The project challenges the idea that war and oppression erase culture, asserting instead that culture is a source of resistance and resilience.


The legacy of Orientalism can be seen in the art world, both in the past and present. The works created during the height of the Orientalist movement reflect the prejudices and assumptions of Western culture.

However, contemporary artists are using their work to challenge stereotypes and to assert their own identities. Through their use of media and technology, these artists are reframing the Orientalist narrative, offering a more nuanced and diverse view of the East.

In conclusion, Orientalism has played a significant role in shaping Western perceptions of the East, perpetuating stereotypes and biases that have had far-reaching consequences. From the origins of Orientalism and Edward Said’s critique of Oriental discourse, to the prominent Orientalist paintings that romanticized and exoticized the Orient, it is clear that this phenomenon has had a lasting impact on art and culture.
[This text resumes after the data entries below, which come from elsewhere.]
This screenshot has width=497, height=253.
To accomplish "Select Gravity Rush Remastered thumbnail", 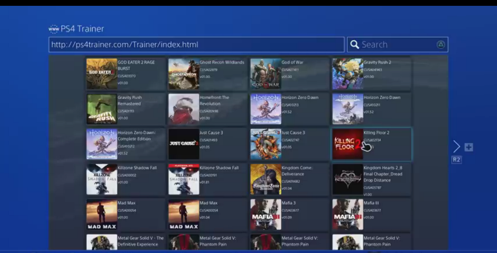I will pos(102,109).
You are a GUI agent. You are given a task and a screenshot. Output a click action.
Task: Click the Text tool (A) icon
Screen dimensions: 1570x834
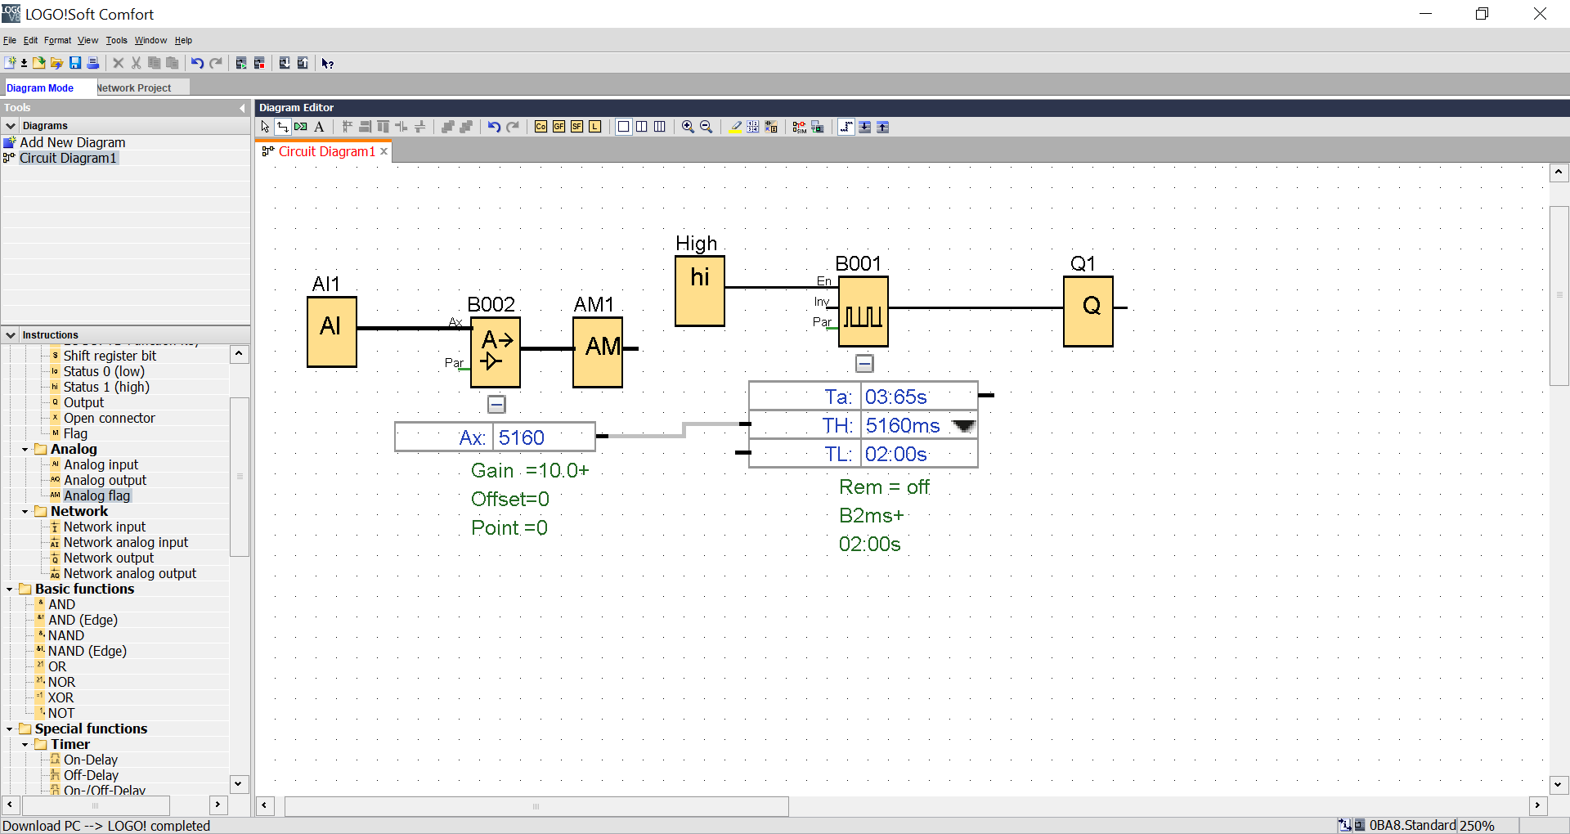319,127
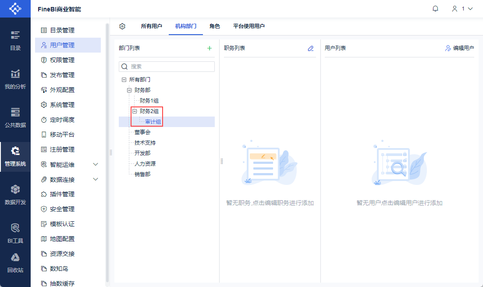Go to 数据开发 sidebar section
Image resolution: width=483 pixels, height=287 pixels.
click(x=15, y=194)
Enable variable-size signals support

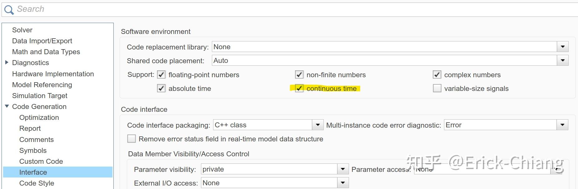[x=437, y=88]
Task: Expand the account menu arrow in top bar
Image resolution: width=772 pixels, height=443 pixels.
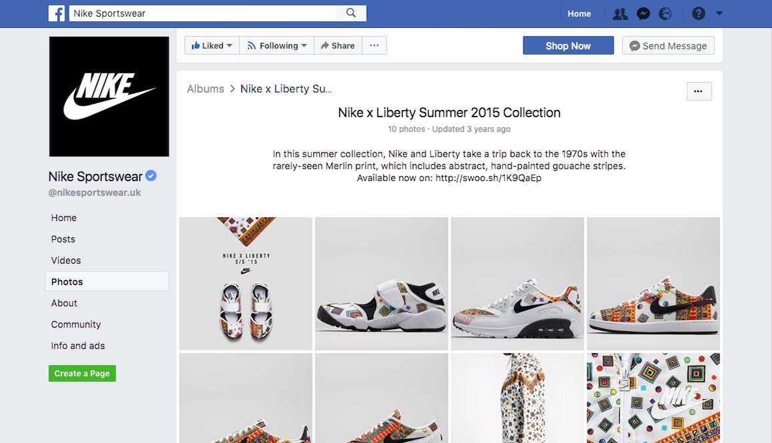Action: coord(719,14)
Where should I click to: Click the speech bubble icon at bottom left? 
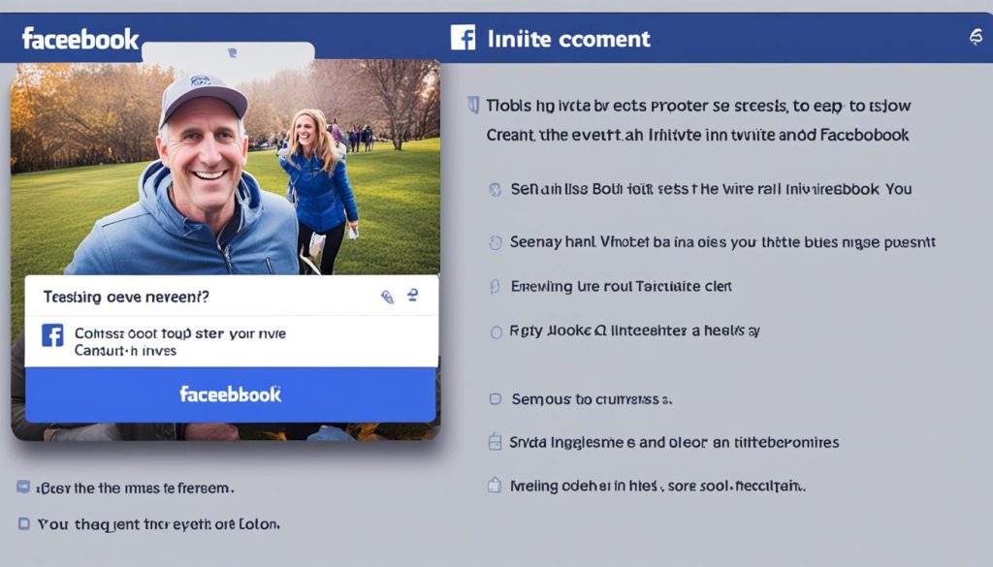click(21, 488)
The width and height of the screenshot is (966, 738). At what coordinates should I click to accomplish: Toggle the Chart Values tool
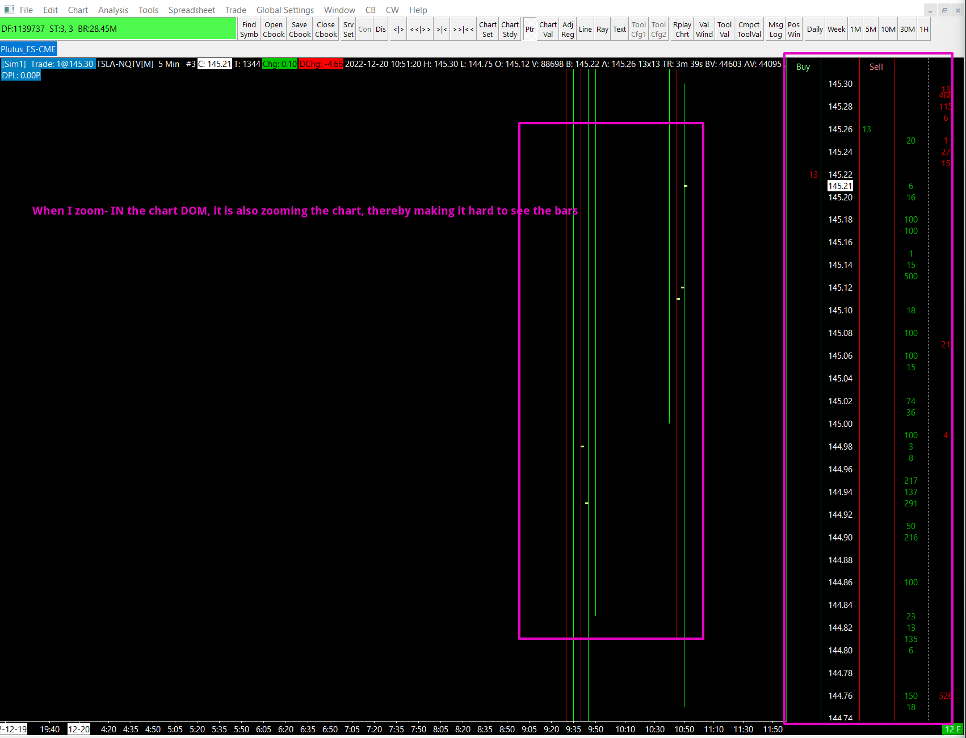(x=548, y=30)
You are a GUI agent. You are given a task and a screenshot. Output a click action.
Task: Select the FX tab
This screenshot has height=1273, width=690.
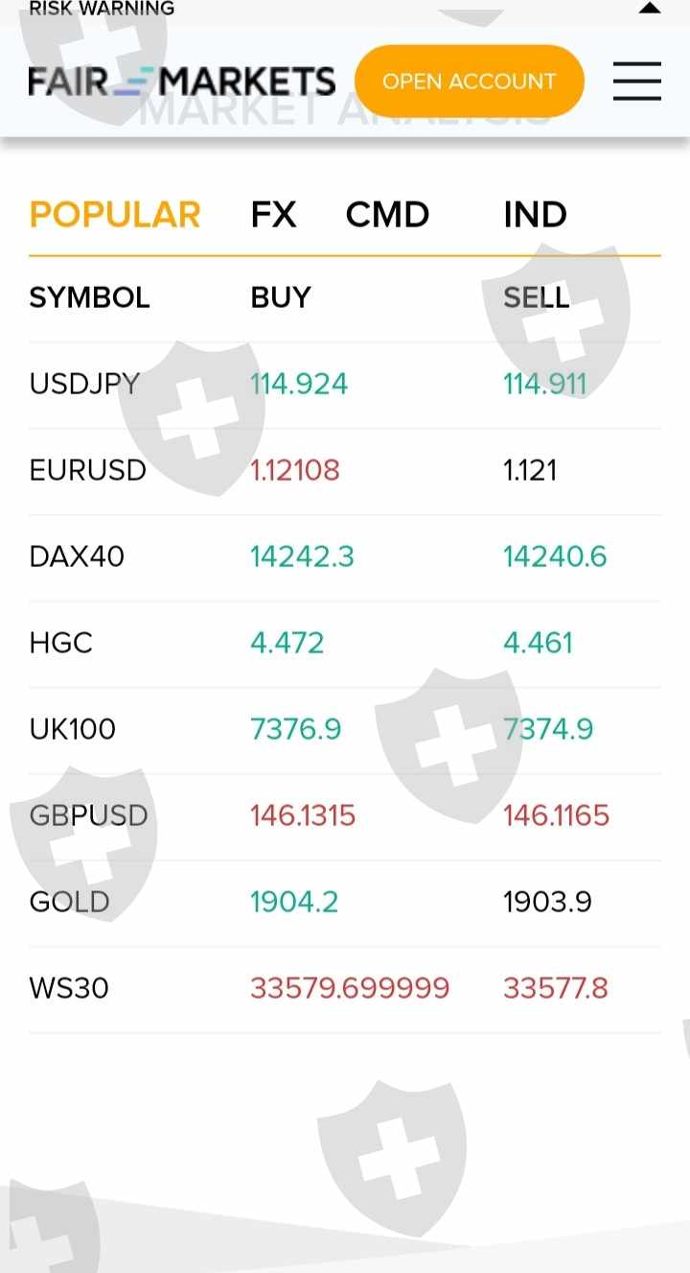point(274,215)
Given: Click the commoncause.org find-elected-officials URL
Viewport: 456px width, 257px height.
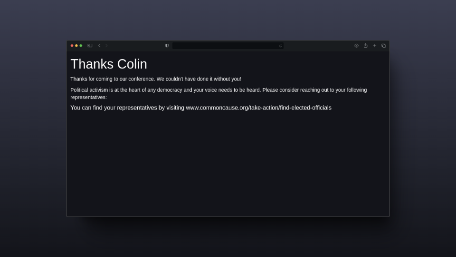Looking at the screenshot, I should coord(258,108).
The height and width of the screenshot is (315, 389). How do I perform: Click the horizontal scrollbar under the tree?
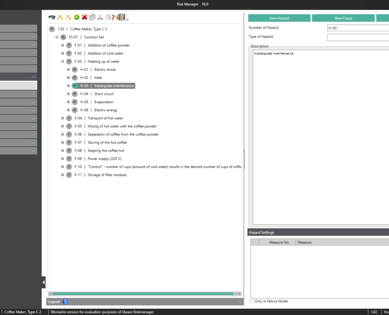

However, contemporary artists are challenging and reframing Orientalism, using their work to question and dismantle harmful stereotypes, and offering a more diverse and inclusive representation of the East. This serves as a reminder that our understanding of other cultures should be approached with critical thinking and an awareness of the power dynamics that shape our perceptions.

By examining and deconstructing Orientalism, we can strive for a more nuanced and empathetic view of the world around us.